A new study investigates whether GPT-4 can provide more in-depth analysis than medical professionals.
Although it’s only a few months old, Open AI’s GPT-4 chatbot already hints at tantalizing possibilities for improving efficiency in health care delivery. Results of a recent study suggest one such possibility: using the technology to help respond to patients’ medical questions.
The study was conducted using 195 randomly selected medical questions posted to Reddit r/AskDocs, an online social media forum where users can post medical questions and verified health care professionals submit answers. The authors entered the questions into the GPT-4 chatbot, then had a group of health care professionals compare the answers the chatbot generated with those provided on the r/AskDocs forum.
Evaluators were asked to choose which response they thought was better based on two categories: “the quality of information provided” and “the empathy or bedside manner provided.” For the former they could choose from responses that included ‘very poor,’ ‘poor,’ ‘acceptable’, ‘good,’ and ‘very good’.
Responses for the latter were ‘not empathetic, ‘slightly empathetic,’ ‘moderately empathetic,’ ‘empathetic, and ‘very empathetic.’ The researchers then ordered mean outcomes on a 1 to 5 scale and compared those the chatbot to those of the physicians.
The results showed the evaluators preferring the chatbot over the physician responses in 78.6% of their overall evaluations. Broken down by category, the chatbot responses received an average rating of 4.13 for quality—between ‘good’ and ‘very good’--compared to 3.26, or ‘acceptable’ for physicians. For the empathy category, chatbot responses received an average rating of 3.65, or ‘empathetic,’ while those of physicians were rated 2.15, or ‘slightly empathetic.’ The proportion of chatbot responses rated ‘empathetic’ or ‘very empathetic’ was 45%, compared to just 4.6% for physicians.
The authors say the study’s outcome should serve as a catalyst for research into adapting AI for messaging purposes by, for example, using the technology to draft responses to patient questions that the physician or a staff member could then edit. This approach could produce time savings that clinical staff could use for more complex tasks.

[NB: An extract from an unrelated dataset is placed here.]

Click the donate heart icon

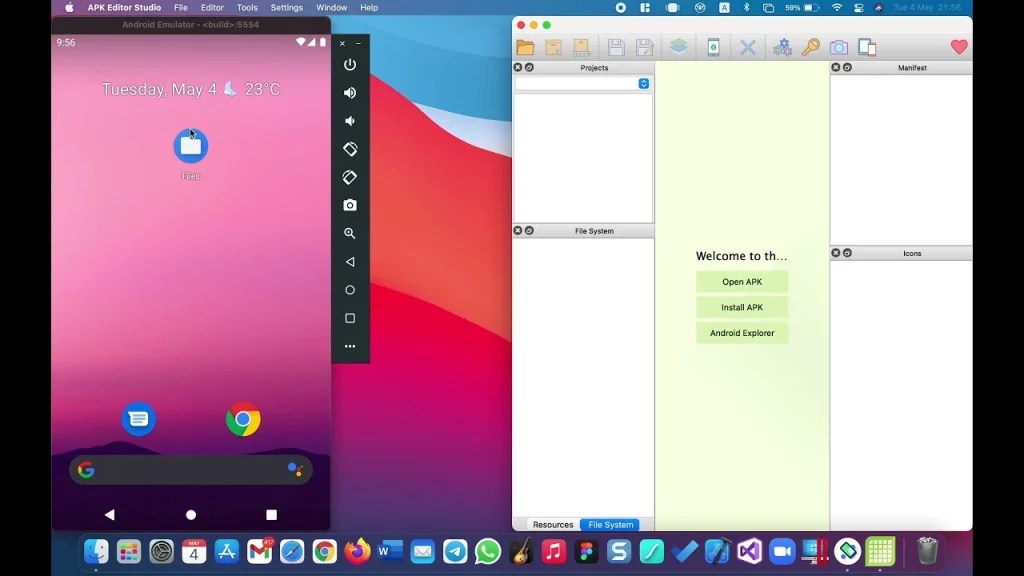tap(958, 46)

In addition, they say, AI messaging could have beneficial effects on the use of clinical resources. “If more patients questions are answered quickly, with empathy, and to a high standard, it might reduce unnecessary clinical visits, freeing up resources for those who need them.”
The study, “Comparing Physician and Artificial Intelligence Chatbot Responses to Patient Questions Posted to a Public Social Media Forum” was published online April 28 in JAMA Internal Medicine.